#### Work required:
Turn each line of the items below into one string in a JSON list, leaving out blank lines.

#### Data listing:
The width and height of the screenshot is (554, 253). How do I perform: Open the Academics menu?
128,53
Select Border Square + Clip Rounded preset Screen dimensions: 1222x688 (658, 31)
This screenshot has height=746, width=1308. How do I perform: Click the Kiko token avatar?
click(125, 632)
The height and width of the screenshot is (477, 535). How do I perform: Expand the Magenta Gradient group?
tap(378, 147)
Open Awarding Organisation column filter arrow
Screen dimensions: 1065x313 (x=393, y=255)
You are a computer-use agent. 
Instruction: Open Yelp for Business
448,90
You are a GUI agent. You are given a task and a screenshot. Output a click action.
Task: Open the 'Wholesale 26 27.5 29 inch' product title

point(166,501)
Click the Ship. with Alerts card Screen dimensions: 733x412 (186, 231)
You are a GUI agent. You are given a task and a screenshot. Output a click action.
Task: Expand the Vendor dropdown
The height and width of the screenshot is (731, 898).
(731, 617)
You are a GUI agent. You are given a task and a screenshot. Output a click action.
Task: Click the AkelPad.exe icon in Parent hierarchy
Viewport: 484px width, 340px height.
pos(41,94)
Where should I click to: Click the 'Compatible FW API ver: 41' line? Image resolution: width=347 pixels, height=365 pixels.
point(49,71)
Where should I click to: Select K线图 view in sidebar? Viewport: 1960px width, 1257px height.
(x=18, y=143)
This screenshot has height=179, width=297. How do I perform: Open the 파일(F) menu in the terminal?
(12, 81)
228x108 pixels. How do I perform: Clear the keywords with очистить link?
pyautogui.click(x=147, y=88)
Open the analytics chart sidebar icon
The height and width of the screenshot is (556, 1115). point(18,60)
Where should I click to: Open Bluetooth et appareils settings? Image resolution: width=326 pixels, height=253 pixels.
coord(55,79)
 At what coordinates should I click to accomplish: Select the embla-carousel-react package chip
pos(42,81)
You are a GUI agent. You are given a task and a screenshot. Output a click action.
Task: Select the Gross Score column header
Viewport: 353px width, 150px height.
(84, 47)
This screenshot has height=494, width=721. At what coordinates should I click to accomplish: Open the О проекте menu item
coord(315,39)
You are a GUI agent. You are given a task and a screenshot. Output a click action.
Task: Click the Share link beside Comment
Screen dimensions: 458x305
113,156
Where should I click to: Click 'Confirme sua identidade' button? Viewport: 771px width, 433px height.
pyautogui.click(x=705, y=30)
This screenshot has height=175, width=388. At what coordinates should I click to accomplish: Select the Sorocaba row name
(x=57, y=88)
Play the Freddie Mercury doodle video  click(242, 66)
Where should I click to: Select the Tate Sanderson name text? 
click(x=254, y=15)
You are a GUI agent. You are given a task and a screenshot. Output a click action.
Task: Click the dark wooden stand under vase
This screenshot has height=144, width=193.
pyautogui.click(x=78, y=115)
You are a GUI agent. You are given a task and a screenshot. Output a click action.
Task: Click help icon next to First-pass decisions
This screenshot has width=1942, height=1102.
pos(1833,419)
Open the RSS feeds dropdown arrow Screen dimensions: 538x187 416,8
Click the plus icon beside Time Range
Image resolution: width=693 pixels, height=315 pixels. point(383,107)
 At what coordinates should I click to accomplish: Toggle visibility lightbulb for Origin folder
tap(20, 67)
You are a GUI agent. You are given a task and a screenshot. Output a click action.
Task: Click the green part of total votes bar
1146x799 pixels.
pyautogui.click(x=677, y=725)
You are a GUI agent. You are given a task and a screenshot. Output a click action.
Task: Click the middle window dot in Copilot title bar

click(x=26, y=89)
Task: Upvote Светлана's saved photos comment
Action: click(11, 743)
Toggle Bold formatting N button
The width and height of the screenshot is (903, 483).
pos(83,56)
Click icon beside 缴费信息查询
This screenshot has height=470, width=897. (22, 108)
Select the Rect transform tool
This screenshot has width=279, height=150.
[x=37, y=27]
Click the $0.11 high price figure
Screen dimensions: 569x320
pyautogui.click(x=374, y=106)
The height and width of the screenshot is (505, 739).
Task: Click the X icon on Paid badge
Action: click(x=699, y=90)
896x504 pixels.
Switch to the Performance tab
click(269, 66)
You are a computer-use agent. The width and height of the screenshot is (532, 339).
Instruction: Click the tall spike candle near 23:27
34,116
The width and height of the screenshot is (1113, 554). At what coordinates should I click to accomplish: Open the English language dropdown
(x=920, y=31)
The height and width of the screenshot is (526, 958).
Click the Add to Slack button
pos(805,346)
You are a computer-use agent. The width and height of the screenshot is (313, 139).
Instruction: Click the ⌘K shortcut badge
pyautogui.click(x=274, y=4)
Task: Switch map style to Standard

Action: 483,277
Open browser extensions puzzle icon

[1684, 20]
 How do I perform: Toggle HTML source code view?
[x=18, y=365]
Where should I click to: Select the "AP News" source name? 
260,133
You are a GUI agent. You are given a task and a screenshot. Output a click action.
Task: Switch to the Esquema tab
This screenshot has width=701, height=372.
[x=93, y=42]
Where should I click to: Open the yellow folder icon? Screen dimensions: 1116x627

#### Response to the exercise:
[
  "The width and height of the screenshot is (554, 253). How do I perform: Open the Academics menu?",
  "128,53",
  "Select Border Square + Clip Rounded preset Screen dimensions: 1222x688 (658, 31)",
  "This screenshot has height=746, width=1308. How do I perform: Click the Kiko token avatar?",
  "click(125, 632)",
  "The height and width of the screenshot is (477, 535). How do I perform: Expand the Magenta Gradient group?",
  "tap(378, 147)",
  "Open Awarding Organisation column filter arrow",
  "Screen dimensions: 1065x313 (x=393, y=255)",
  "You are a computer-use agent. ",
  "Instruction: Open Yelp for Business",
  "448,90",
  "You are a GUI agent. You are given a task and a screenshot. Output a click action.",
  "Task: Open the 'Wholesale 26 27.5 29 inch' product title",
  "point(166,501)",
  "Click the Ship. with Alerts card Screen dimensions: 733x412 (186, 231)",
  "You are a GUI agent. You are given a task and a screenshot. Output a click action.",
  "Task: Expand the Vendor dropdown",
  "The height and width of the screenshot is (731, 898).",
  "(731, 617)",
  "You are a GUI agent. You are given a task and a screenshot. Output a click action.",
  "Task: Click the AkelPad.exe icon in Parent hierarchy",
  "Viewport: 484px width, 340px height.",
  "pos(41,94)",
  "Where should I click to: Click the 'Compatible FW API ver: 41' line? Image resolution: width=347 pixels, height=365 pixels.",
  "point(49,71)",
  "Where should I click to: Select K线图 view in sidebar? Viewport: 1960px width, 1257px height.",
  "(x=18, y=143)",
  "This screenshot has height=179, width=297. How do I perform: Open the 파일(F) menu in the terminal?",
  "(12, 81)",
  "228x108 pixels. How do I perform: Clear the keywords with очистить link?",
  "pyautogui.click(x=147, y=88)",
  "Open the analytics chart sidebar icon",
  "The height and width of the screenshot is (556, 1115). point(18,60)",
  "Where should I click to: Open Bluetooth et appareils settings? Image resolution: width=326 pixels, height=253 pixels.",
  "coord(55,79)",
  " At what coordinates should I click to accomplish: Select the embla-carousel-react package chip",
  "pos(42,81)",
  "You are a GUI agent. You are given a task and a screenshot. Output a click action.",
  "Task: Select the Gross Score column header",
  "Viewport: 353px width, 150px height.",
  "(84, 47)",
  "This screenshot has height=494, width=721. At what coordinates should I click to accomplish: Open the О проекте menu item",
  "coord(315,39)",
  "You are a GUI agent. You are given a task and a screenshot. Output a click action.",
  "Task: Click the Share link beside Comment",
  "Screen dimensions: 458x305",
  "113,156",
  "Where should I click to: Click 'Confirme sua identidade' button? Viewport: 771px width, 433px height.",
  "pyautogui.click(x=705, y=30)",
  "This screenshot has height=175, width=388. At what coordinates should I click to accomplish: Select the Sorocaba row name",
  "(x=57, y=88)",
  "Play the Freddie Mercury doodle video  click(242, 66)",
  "Where should I click to: Select the Tate Sanderson name text? ",
  "click(x=254, y=15)",
  "You are a GUI agent. You are given a task and a screenshot. Output a click action.",
  "Task: Click the dark wooden stand under vase",
  "This screenshot has height=144, width=193.",
  "pyautogui.click(x=78, y=115)",
  "You are a GUI agent. You are given a task and a screenshot. Output a click action.",
  "Task: Click help icon next to First-pass decisions",
  "This screenshot has width=1942, height=1102.",
  "pos(1833,419)",
  "Open the RSS feeds dropdown arrow Screen dimensions: 538x187 416,8",
  "Click the plus icon beside Time Range",
  "Image resolution: width=693 pixels, height=315 pixels. point(383,107)",
  " At what coordinates should I click to accomplish: Toggle visibility lightbulb for Origin folder",
  "tap(20, 67)",
  "You are a GUI agent. You are given a task and a screenshot. Output a click action.",
  "Task: Click the green part of total votes bar",
  "1146x799 pixels.",
  "pyautogui.click(x=677, y=725)",
  "You are a GUI agent. You are given a task and a screenshot. Output a click action.",
  "Task: Click the middle window dot in Copilot title bar",
  "click(x=26, y=89)",
  "Task: Upvote Светлана's saved photos comment",
  "Action: click(11, 743)",
  "Toggle Bold formatting N button",
  "The width and height of the screenshot is (903, 483).",
  "pos(83,56)",
  "Click icon beside 缴费信息查询",
  "This screenshot has height=470, width=897. (22, 108)",
  "Select the Rect transform tool",
  "This screenshot has width=279, height=150.",
  "[x=37, y=27]",
  "Click the $0.11 high price figure",
  "Screen dimensions: 569x320",
  "pyautogui.click(x=374, y=106)",
  "The height and width of the screenshot is (505, 739).",
  "Task: Click the X icon on Paid badge",
  "Action: click(x=699, y=90)",
  "896x504 pixels.",
  "Switch to the Performance tab",
  "click(269, 66)",
  "You are a computer-use agent. The width and height of the screenshot is (532, 339).",
  "Instruction: Click the tall spike candle near 23:27",
  "34,116",
  "The width and height of the screenshot is (1113, 554). At what coordinates should I click to accomplish: Open the English language dropdown",
  "(x=920, y=31)",
  "The height and width of the screenshot is (526, 958).",
  "Click the Add to Slack button",
  "pos(805,346)",
  "You are a computer-use agent. The width and height of the screenshot is (313, 139).",
  "Instruction: Click the ⌘K shortcut badge",
  "pyautogui.click(x=274, y=4)",
  "Task: Switch map style to Standard",
  "Action: 483,277",
  "Open browser extensions puzzle icon",
  "[1684, 20]",
  " How do I perform: Toggle HTML source code view?",
  "[x=18, y=365]",
  "Where should I click to: Select the \"AP News\" source name? ",
  "260,133",
  "You are a GUI agent. You are given a task and a screenshot. Output a click action.",
  "Task: Switch to the Esquema tab",
  "This screenshot has width=701, height=372.",
  "[x=93, y=42]",
  "Where should I click to: Open the yellow folder icon? Screen dimensions: 1116x627"
]